Guia-me: Quais são as necessidades da igreja brasileira do século 21?
Russel Shedd: Eu creio que acima de tudo precisamos ensinar a Palavra de Deus de uma maneira que as pessoas vivam a Palavra. Não é somente ensinar no sentido que estamos ensinando fatos, mas que eles realmente aceitem a Palavra de Deus como algo que eles têm que obedecer. É Cristo entregando aos discípulos a responsabilidade: "Ide e fazei discípulos". Discípulos que depois de seu batismo guardam tudo tenha sido ensinado. Guardar é que é importante. O que nós estamos presenciando então é uma deterioração muito grande em termos de guardar a Palavra. Veja, por exemplo, o aumento do divórcio entre crentes. Como a gente vai explicar uma coisa dessas, se a pessoa está realmente comprometida em guardar a Palavra? E com os outros pecados que a gente comete ou sabe que os crentes estão cometendo?

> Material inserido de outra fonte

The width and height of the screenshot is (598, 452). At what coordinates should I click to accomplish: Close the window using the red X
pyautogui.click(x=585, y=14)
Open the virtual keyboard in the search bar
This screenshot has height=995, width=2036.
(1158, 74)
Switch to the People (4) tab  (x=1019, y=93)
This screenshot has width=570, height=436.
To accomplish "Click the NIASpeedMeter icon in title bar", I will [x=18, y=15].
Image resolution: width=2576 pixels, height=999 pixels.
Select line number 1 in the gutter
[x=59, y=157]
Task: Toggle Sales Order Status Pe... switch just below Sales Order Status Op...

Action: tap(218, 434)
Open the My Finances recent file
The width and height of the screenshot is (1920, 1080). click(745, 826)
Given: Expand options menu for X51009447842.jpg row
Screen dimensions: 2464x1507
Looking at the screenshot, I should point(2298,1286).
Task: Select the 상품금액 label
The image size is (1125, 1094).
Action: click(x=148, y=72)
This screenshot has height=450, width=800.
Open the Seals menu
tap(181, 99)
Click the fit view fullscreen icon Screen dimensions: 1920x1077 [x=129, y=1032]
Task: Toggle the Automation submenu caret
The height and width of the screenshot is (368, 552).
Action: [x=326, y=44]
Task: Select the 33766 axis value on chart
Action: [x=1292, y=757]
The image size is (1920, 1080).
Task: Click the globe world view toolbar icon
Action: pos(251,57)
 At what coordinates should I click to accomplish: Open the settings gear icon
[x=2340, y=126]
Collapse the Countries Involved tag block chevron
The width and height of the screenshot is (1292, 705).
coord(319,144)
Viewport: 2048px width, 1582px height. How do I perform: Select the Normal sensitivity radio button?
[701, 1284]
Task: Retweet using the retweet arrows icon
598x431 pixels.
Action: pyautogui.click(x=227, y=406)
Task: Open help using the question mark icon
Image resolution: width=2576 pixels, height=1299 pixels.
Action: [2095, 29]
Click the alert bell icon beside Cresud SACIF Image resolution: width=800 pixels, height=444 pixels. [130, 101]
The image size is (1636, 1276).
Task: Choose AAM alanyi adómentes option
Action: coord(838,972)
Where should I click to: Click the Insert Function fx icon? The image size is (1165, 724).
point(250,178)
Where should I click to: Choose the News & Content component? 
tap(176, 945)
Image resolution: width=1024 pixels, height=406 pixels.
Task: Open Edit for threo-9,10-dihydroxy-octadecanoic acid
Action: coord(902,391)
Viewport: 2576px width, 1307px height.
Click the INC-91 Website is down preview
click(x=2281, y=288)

Guia-me: O papel do evangelista é falar sobre a morte e ressureição falar de Cristo. Mas, quando vemos uma pessoa em situação de risco social, doente, parece mais simples ou conveniente falar sobre um Deus de milagres. Se falarmos que Jesus morreu por nossos pecados, ela talvez não compreenda de imediato.
Russel Shedd: Talvez não (risos).
Guia-me: Então como falar de Cristo?
Russel Shedd: A gente tem que de certo modo convencer aquele indivíduo de que há certas leis que ele não guardou, leis simplesmente naturais. Se a gente fica fumando a vida toda, bebendo demais, vamos sofrer as conseqüências e outras doenças terríveis que podem tirar a vida. Portanto, temos que falar disso. Mas, mesmo sem falar dessa área, o amor de Deus é o que ele precisa numa hora como essa. E como ele vai crer nesse amor? Que Deus tem uma solução mais séria do que curar o seu corpo, solucionar a sua vida que não tem futuro. Aí a gente começa a ver a pessoa melhorar, as atitudes mudam.